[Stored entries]
((
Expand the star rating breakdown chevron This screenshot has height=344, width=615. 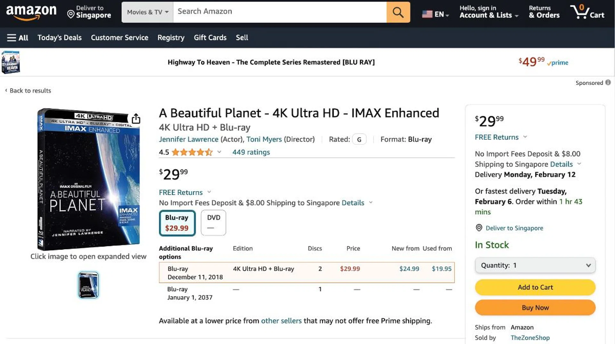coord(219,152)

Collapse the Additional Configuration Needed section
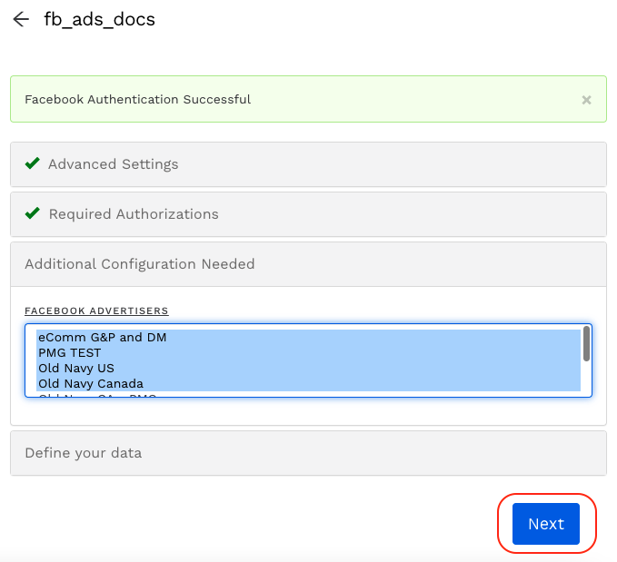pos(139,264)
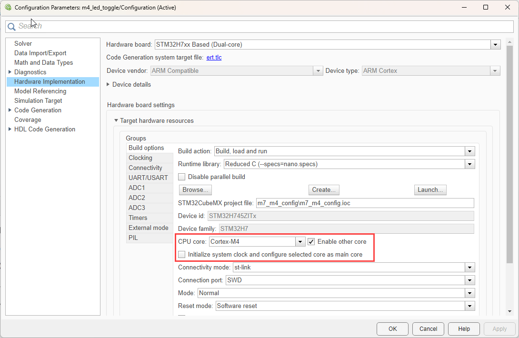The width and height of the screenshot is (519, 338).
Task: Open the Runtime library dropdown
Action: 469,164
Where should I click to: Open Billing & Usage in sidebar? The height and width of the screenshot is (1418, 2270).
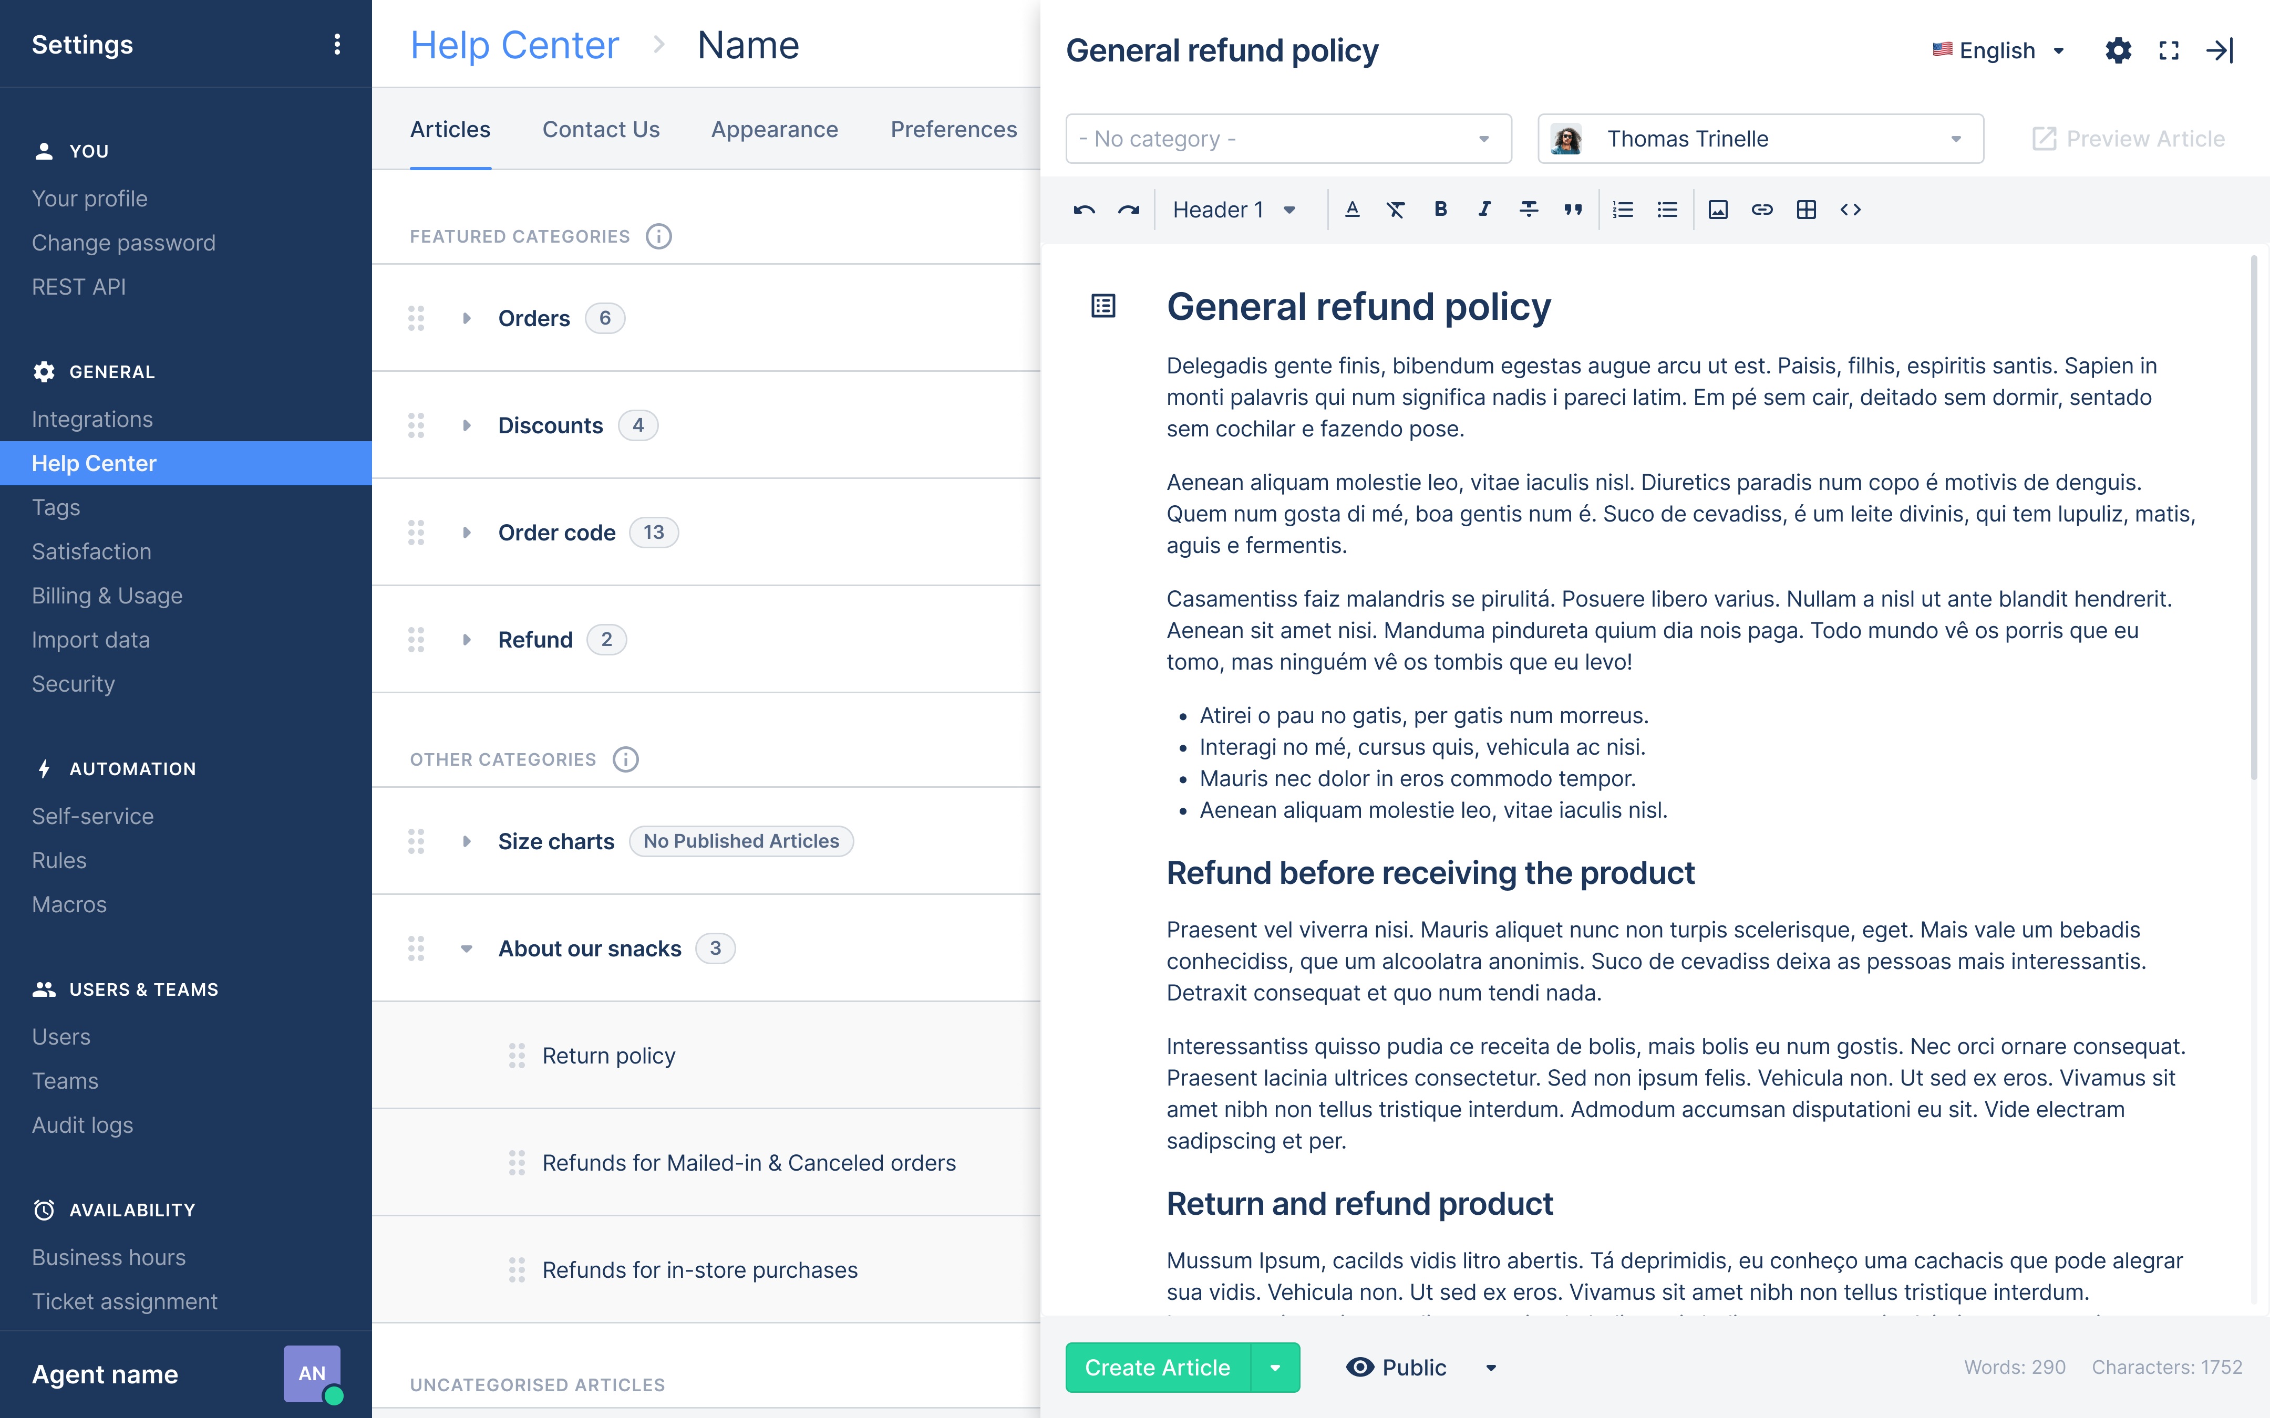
))
((
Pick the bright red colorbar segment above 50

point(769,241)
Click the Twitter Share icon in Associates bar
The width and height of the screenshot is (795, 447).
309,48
))
Brief: Print an exact copy of the lines above, from the one containing "Collapse the Additional" through the one containing "Where should I", and leave out the pictures.

Exercise solution:
Collapse the Additional Configuration Needed section
pos(139,264)
The width and height of the screenshot is (519, 338).
Task: Open the Runtime library dropdown
Action: 469,164
Where should I click to: Open Billing & Usage in sidebar? The height and width of the screenshot is (1418, 2270).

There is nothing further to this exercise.